Jeune garçon (sautillant sur place)
C'est mon papa qui est là ! On a retrouvé mon papa. C'est mon papa...
     

Femme 

Je le sais bien que c'est ton papa, pauvre couillon ! Aide-moi plutôt à le sortir de là. Je me demande pourquoi il s'est approché de cette bouche d'égout jusqu'à se faire coincer les pieds à l’intérieur ?
 

Jeune garçon   

Il est beau mon papa, il est très beau même étendu par terre, et il est très fort mon papa !
 

Femme 

Ça pour être fort, il est fort. Quand on voit ce qu'il peut avaler comme liquide, et pas souvent de l'eau, on se dit qu'un gars pareil devrait avoir assez de réserves d'énergie pour déplacer le Pont-Neuf ! (Elle secoue l'homme par l'épaule) Vas-tu bouger, bougre de grosse merde !
 

Jeune garçon 

Y bougera pas, je le connais mon papa. Il est du genre passif et fataliste. Ce qui doit arriver arrivera qu'il dit tout le temps, surtout si c'est écrit dans son horoscope.
 
(Le jeune garçon s'agenouille à son tour et prend l'homme aux épaules pour le tirer.
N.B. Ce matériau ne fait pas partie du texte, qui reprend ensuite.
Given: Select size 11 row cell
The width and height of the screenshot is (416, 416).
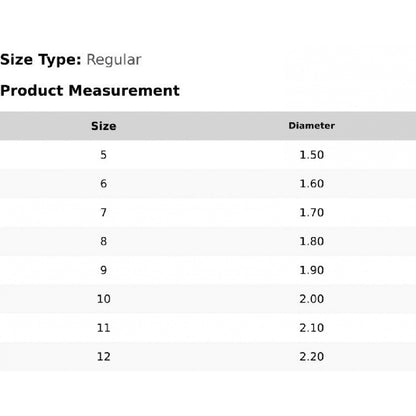Looking at the screenshot, I should pyautogui.click(x=104, y=328).
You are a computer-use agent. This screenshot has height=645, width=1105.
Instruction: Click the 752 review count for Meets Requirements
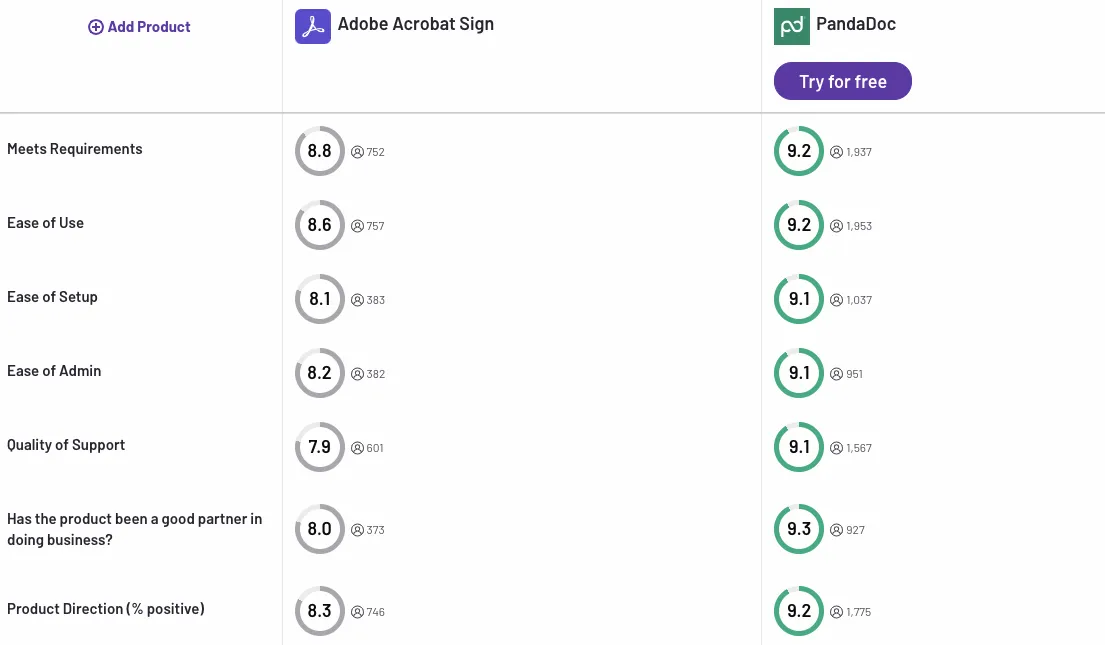[x=375, y=152]
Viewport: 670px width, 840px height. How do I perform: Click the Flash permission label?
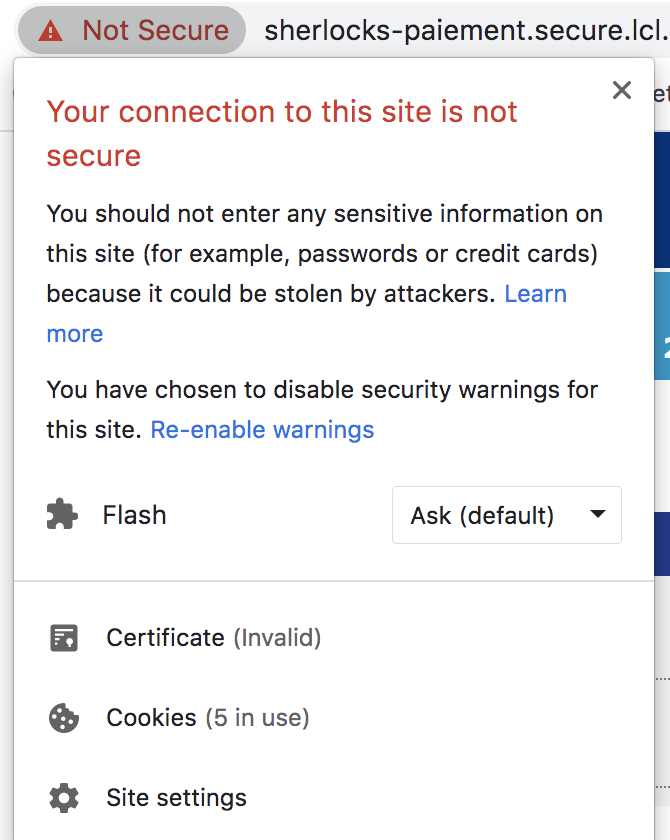point(134,515)
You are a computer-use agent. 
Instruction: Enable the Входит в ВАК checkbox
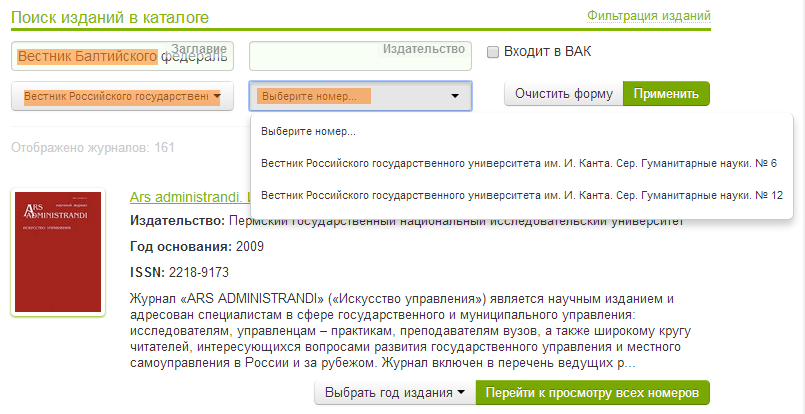pyautogui.click(x=492, y=52)
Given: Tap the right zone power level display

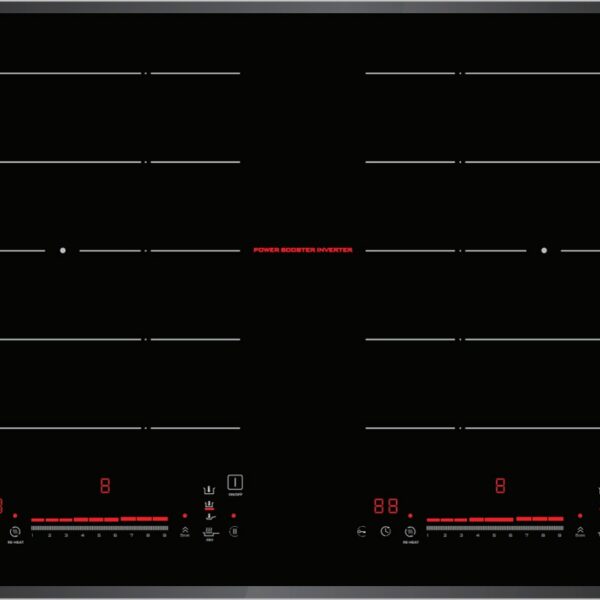Looking at the screenshot, I should point(499,487).
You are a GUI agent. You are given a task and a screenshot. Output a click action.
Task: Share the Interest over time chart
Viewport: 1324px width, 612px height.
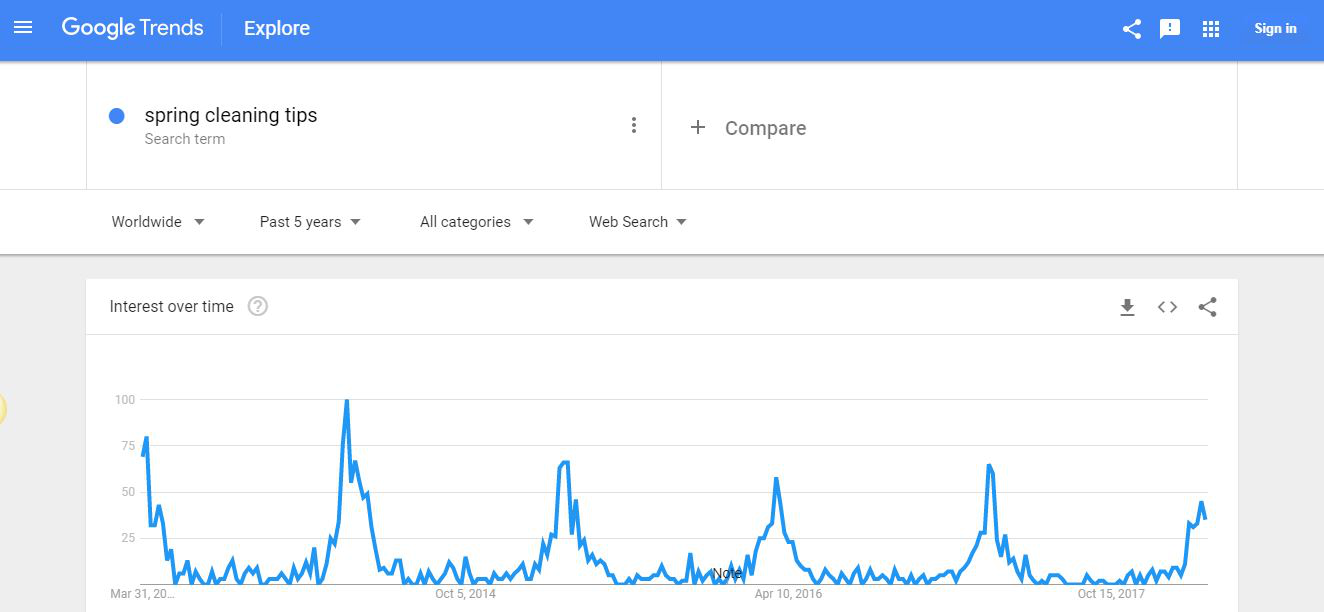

Malgré leurs efforts conjugués l'homme reste coincé dans la bouche d'égout. La femme se relève et s'époussette.)
 

Femme 

Faudra bien pourtant qu'il se sorte de là cet imbécile. Il ne va pas passer la nuit ici, avec ses jambes coincées. Et nous non plus. Qu'est-ce qu'il dit ce poivrot ?
 

Jeune garçon 

Il dit, mon papa, que l'égout est en train de le bouffer et que ce n'est que justice.
 

Femme 

Justice, justice. Il n'a que ce mot à la bouche. Sait-il seulement ce que c'est que la justice. Est-ce qu'il y a une justice qui l'oblige à se faire avaler par un égout ? Et puis toi arrête de dire mon papa à tout bout de champ ! On le sait que c'est ton papa. En tout cas s'il ne se tire pas de là rapidement, ton fameux papa, l'autobus va l’écrabouiller, d’un coup comme une gifle.
 

Jeune garçon 

Ça c'est vrai. L'autre jour, la mère Chevalet elle est passée sous l'autobus. Elle est restée étendue sur le passage clouté une bonne demi-heure avant que les pompiers n'arrivent. Elle bavait : "Où qu'il est mon bras, où qu'il est mon bras ?.."  Et personne ne savait où il était son bras. Comme tous ceux qui étaient là, bien sûr, j'ai cherché et je n'ai rien vu. On a cru que l'autobus avait avalé son bras, par sa grosse calandre chromée qui ressemble à une gueule ouverte. Y en un qui lui a dit, un rigolo, le garçon de la boucherie je crois : "A votre âge vous n'en avez plus besoin de votre bras". Ça l'a mise en colère et elle s'est mise à baver plus fort et même à se tortiller, sur la route : "C'est celui qui tenait mon porte-monnaie, pauvre con !" qu’elle a dit. Ils l'ont retrouvé au dépôt, son bras, caché sous le pare-chocs par l'autobus. « Un autobus qui n'en est pas à son premier coup fourré » a dit son chauffeur. Mais ça n'avait plus d'importance de l’avoir retrouvé, la mère Chevalet était morte entre temps.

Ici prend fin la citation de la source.